The results of this model show that tropical regions are often dominated by picophytoplankton and higher latitudes are dominated by large phytoplanktonic groups. All of the phytoplankton used in the model could originally use nitrate, nitrite and ammonium, however as the model ran, mutations occurred and produced three different types of phytoplankton, one unable to use nitrate (M1), the second unable to use nitrate and nitrite (M2) and the third was a ‘null mutant’ resembling the parent in all respects (M3).
The loss of nitrogen use abilities was witnessed to occur at different biogeographic regions depending on the organism. One of the main observations seen was the lack in abundance of the M2 mutants at higher latitudes, indicating that they were disadvantaged in these regions, this indicates that being able to use nitrogen in these regions is an extremely important ability. This results in a higher selective pressure against the M2 mutants due to the higher latitudes containing larger quantities of inorganic nitrogen.

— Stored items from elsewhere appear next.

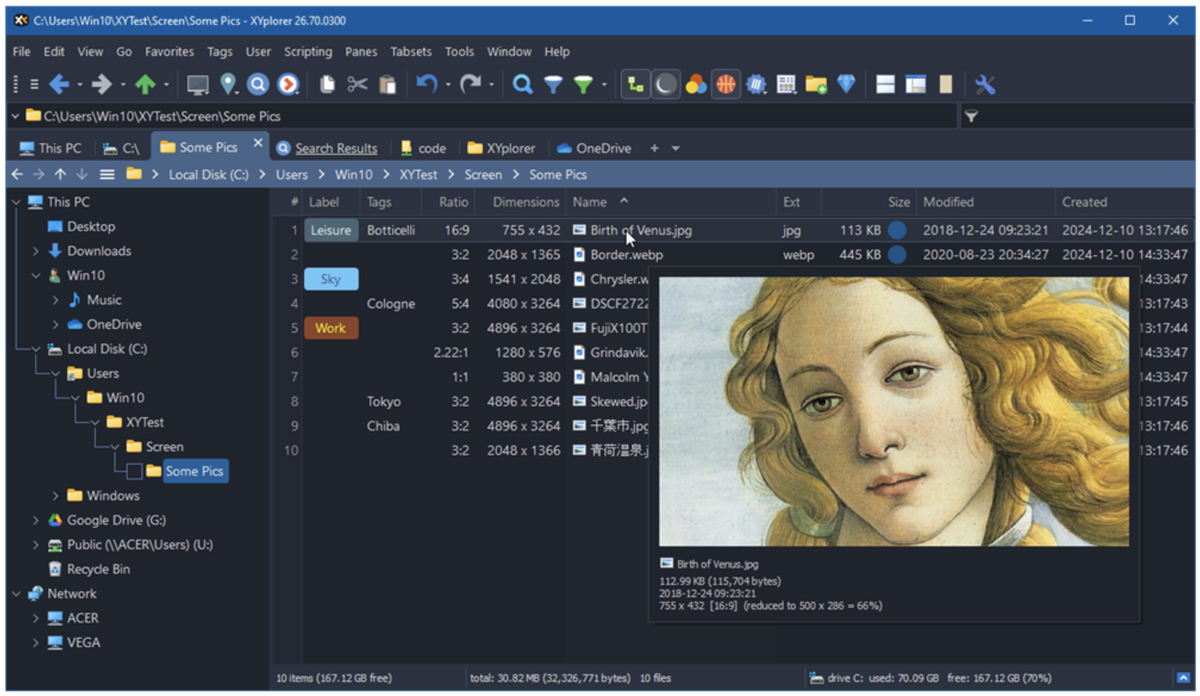Toggle the folder tree view button
The height and width of the screenshot is (696, 1200).
(x=635, y=85)
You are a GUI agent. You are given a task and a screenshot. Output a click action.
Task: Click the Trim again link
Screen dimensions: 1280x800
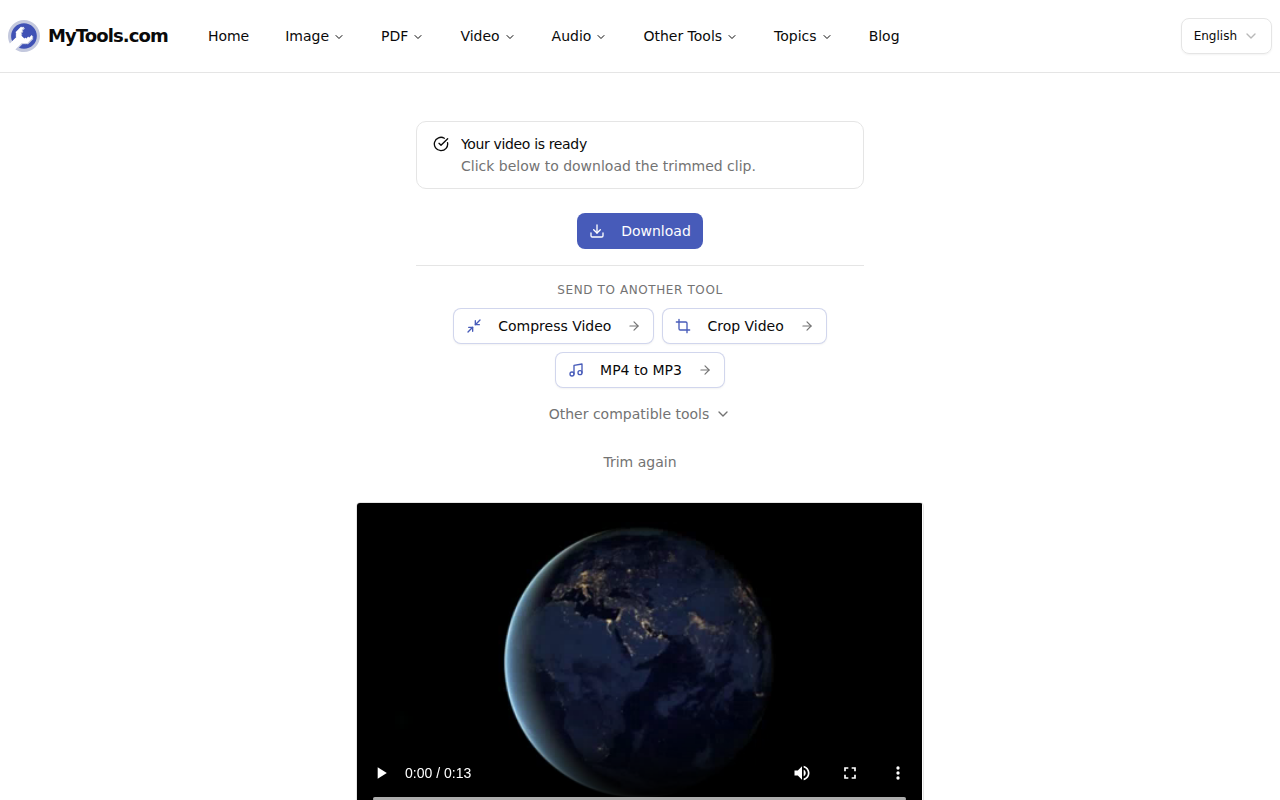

This is a very important test regarding the ocean processes that involve marine microbes, due to the application of studying selective pressures on functional traits. The results found tend to highlight the importance of studying the physical, biogeochemical, ecological and evolutionary processes that affect microbes in the marine environment. As this is a model, there are many ways to make it a more comprehensive test, allowing for a vast amount of further research in this area, particularly in that of the effects of differing latitudinal gradients on microbial functional traits. It also allows the marine environment to be studied in one go, which is vastly beneficial to the understanding how the differing populations of microbes survive and flourish.